The first keynote was given by Alexa Weik von Mossner, "(Re)creating Multispecies Connections: Narrative and Disaster Preparedness" on 11 July, 2025.
(Re)creating Multispecies Connections: Narrative and Disaster Preparedness"
Disaster preparedness is often understood as a set of measures undertaken by governments, NGOs, communities, or individuals to better respond to natural or manmade disasters with the main goal of saving human lives and livelihoods. Due to the growing climate disruption, recent years have seen a paradigm shift away from single-disaster management towards more systemic approaches that aim to increase communities’ sustainability and preparedness in increasingly volatile riskscapes.

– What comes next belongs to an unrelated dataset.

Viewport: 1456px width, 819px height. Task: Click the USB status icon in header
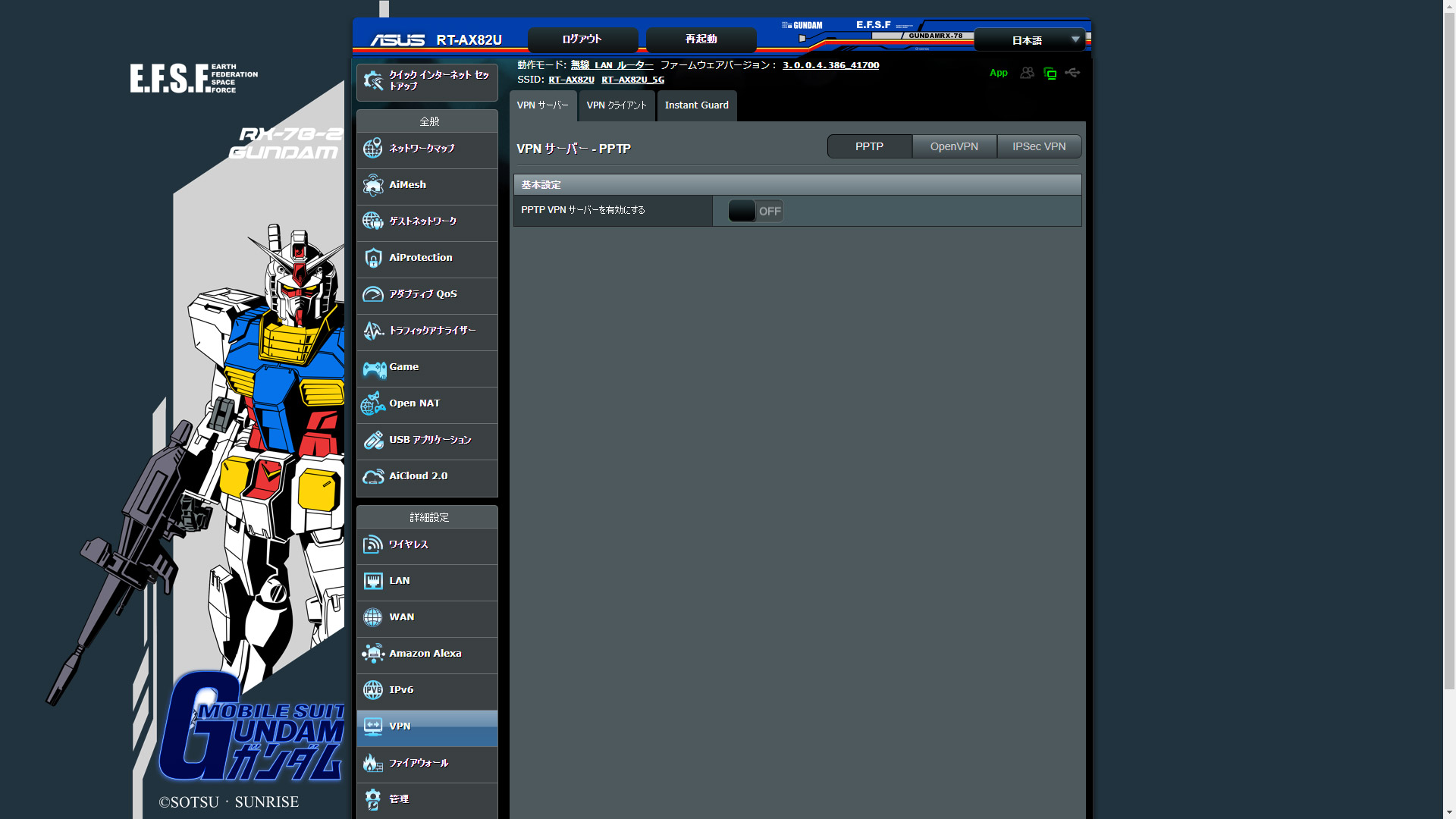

Weik von Mossner’s talk calls for a better understanding of the central role of narratives in such approaches by considering nonfiction storytelling in cultural texts and strategic disaster risk communication campaigns that aim to not only raise awareness but also empower communities to enhance their resilience and wellbeing. The talk will consider what is at stake in such strategic storytelling and how it can go beyond purely anthropocentric concerns to account for multispecies entanglements and to (re)create connections with the more-than-human world.
The second keynote was given by Thom van Dooren, “Multispecies Storytelling in Catastrophic Times” on 12 July, 2025.

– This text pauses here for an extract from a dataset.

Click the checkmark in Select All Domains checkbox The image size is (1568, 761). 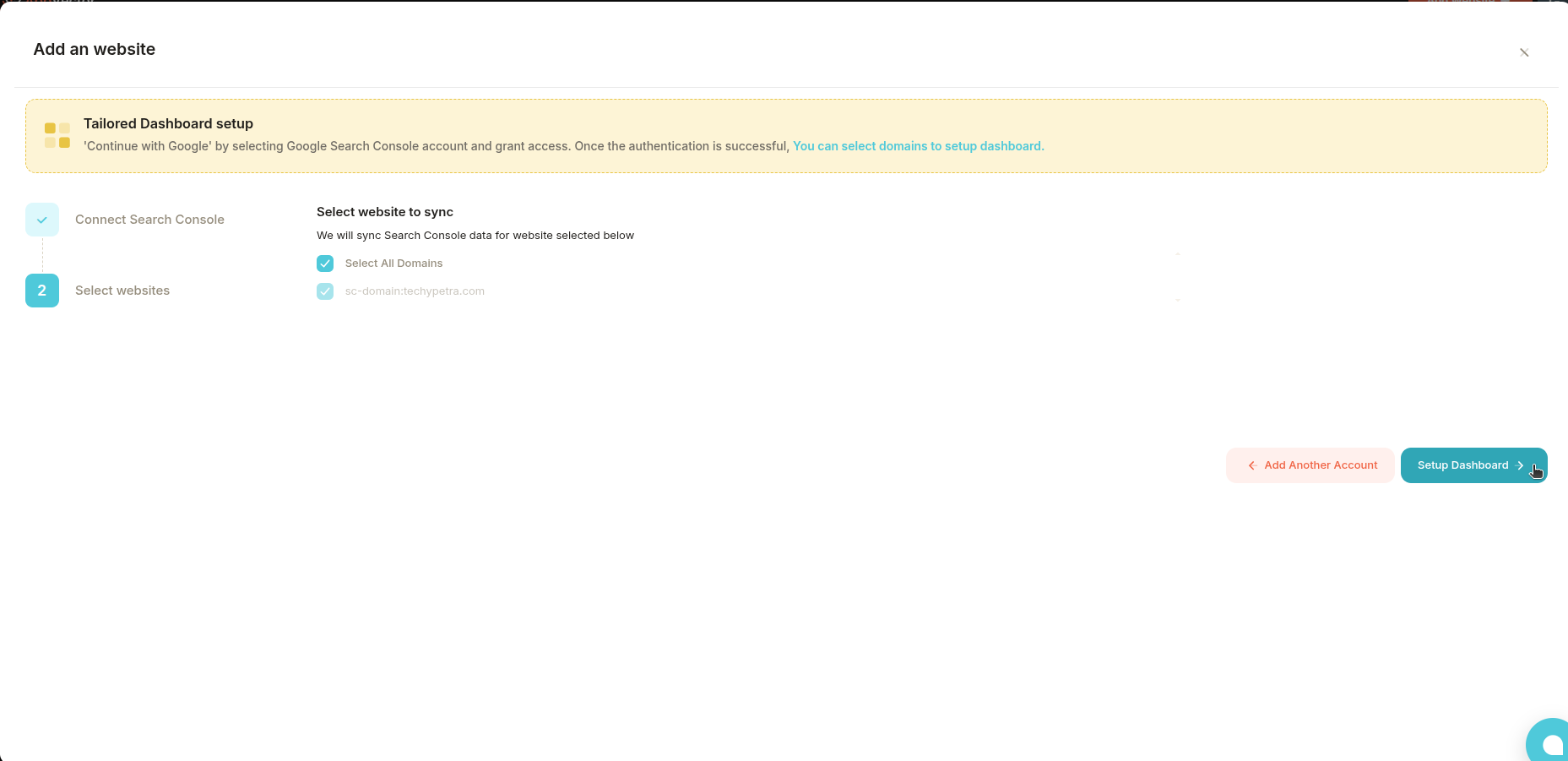click(325, 263)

“Multispecies Storytelling in Catastrophic Times”:
Drawing on and thinking through a collection of stories of critically endangered snails from the Hawaiian Islands, this lecture offers a potted overview of multispecies studies as a field of scholarly inquiry that draws the humanities, the natural sciences, and a variety of other ways of knowing/ living, into dynamic conversation.
The lecture focuses on three key topics. Firstly, what is it that characterises multispecies scholarship as a distinctive way of understanding and describing the world, perhaps even, as Bruno Latour has framed it, as a genre of ‘alternative natural history’? Secondly, what does it mean to centre the role of storytelling in multispecies research: how does doing so open up new possibilities for not only engaging but transforming publics?
Two particular interests in this regard are the ‘ethical charge’ of storytelling, and the capacity for multispecies stories to create new openings into questions of intra-human inequality and oppression. Thirdly, and finally, the lecture will explore the ‘species’ category: what work do taxonomic divisions do in multispecies scholarship, and how might thinking with and against species help us to both see and inhabit worlds differently? Taken together, the lecture works to outline the significance of multispecies storytelling as a creative and ethical practice in and for what Isabelle Stengers has termed ‘catastrophic times.’